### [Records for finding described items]
****************************************
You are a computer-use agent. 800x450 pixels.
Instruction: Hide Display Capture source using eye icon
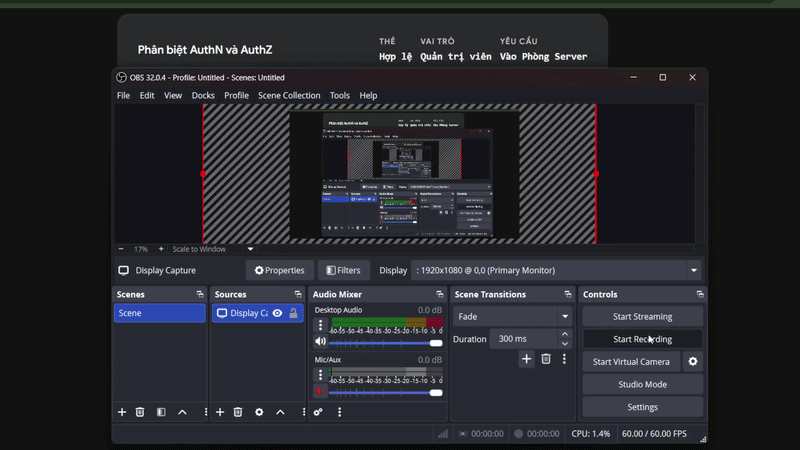point(277,313)
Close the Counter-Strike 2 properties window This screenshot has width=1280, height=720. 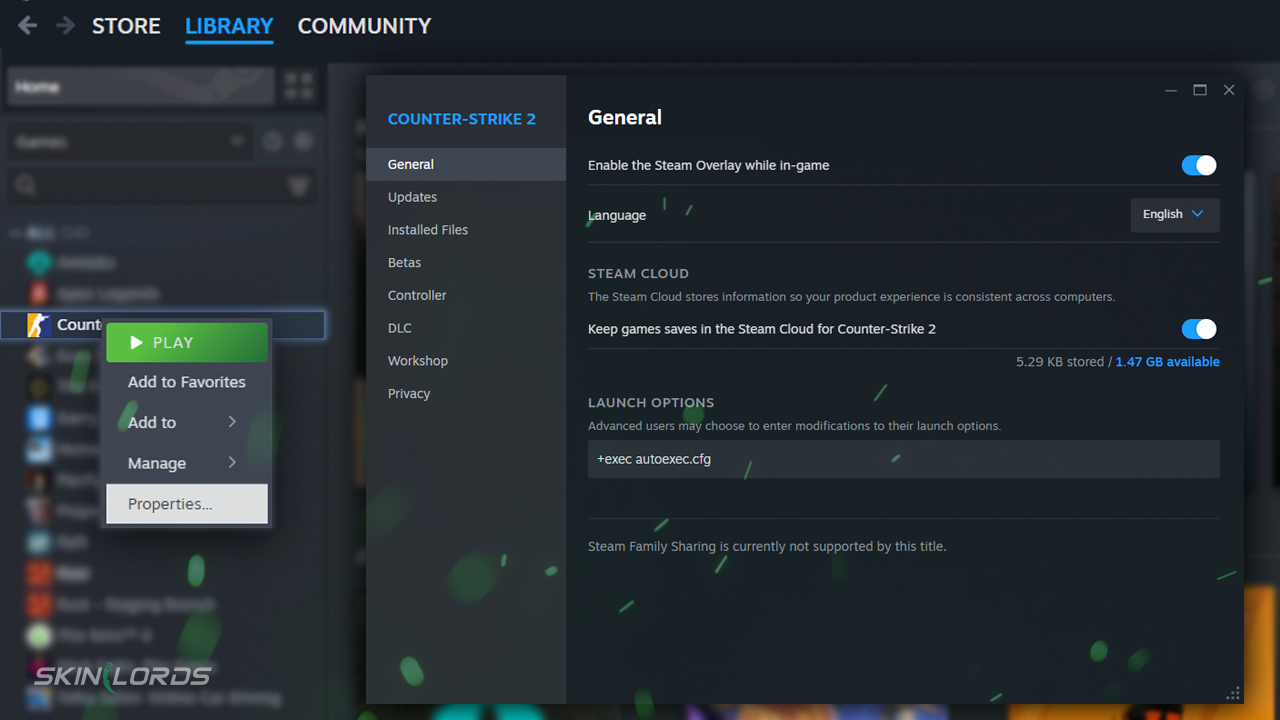point(1229,90)
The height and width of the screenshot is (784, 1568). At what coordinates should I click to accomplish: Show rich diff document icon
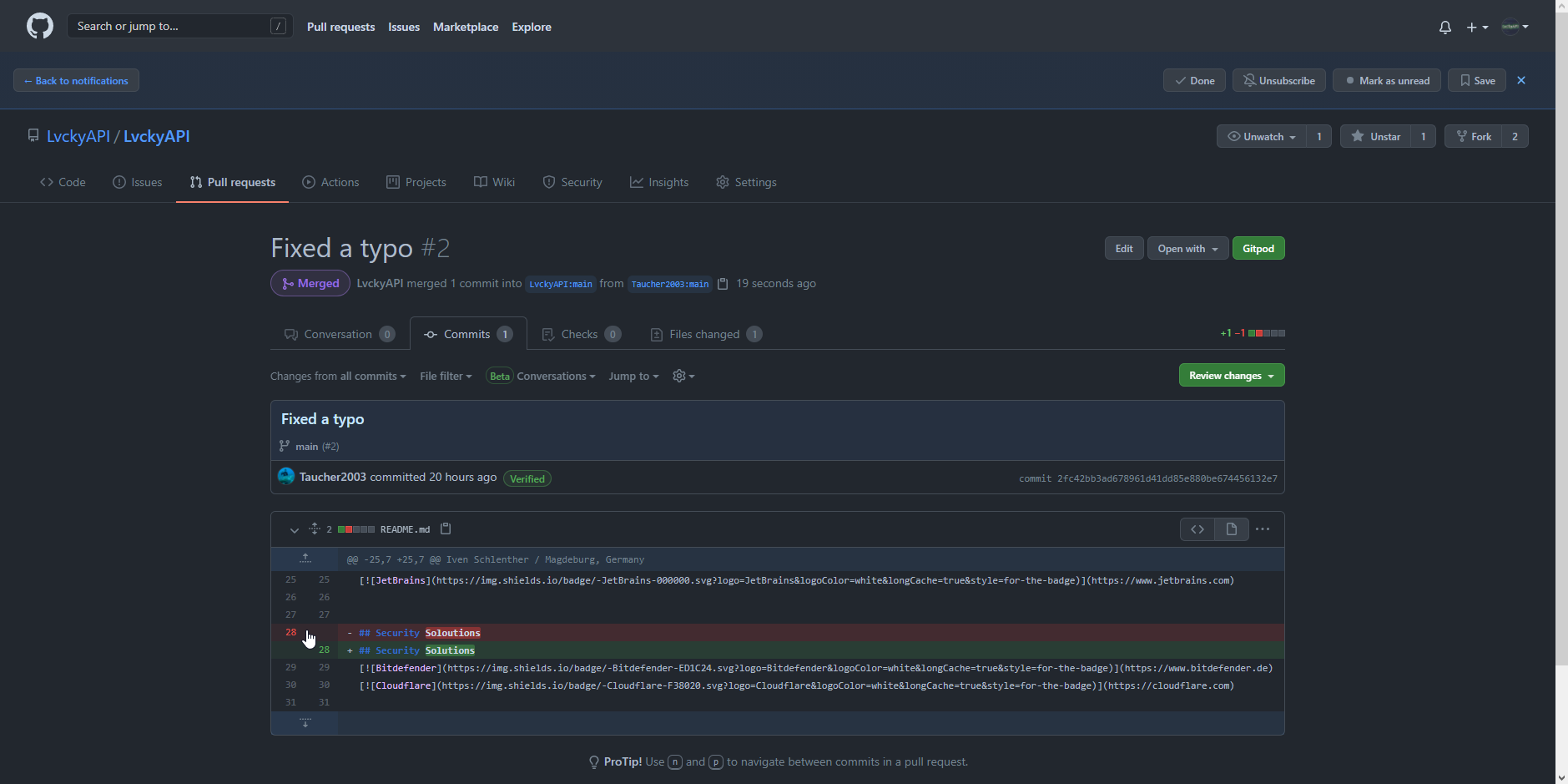pos(1231,529)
****************************************
### [AIM]
Copy word for word every line of the material from the one containing "The height and" through the end, both included. Leave out the pictures.

### [TASK RESPONSE]
The height and width of the screenshot is (784, 1568). At what coordinates should I click to accomplish: Show rich diff document icon
pos(1231,529)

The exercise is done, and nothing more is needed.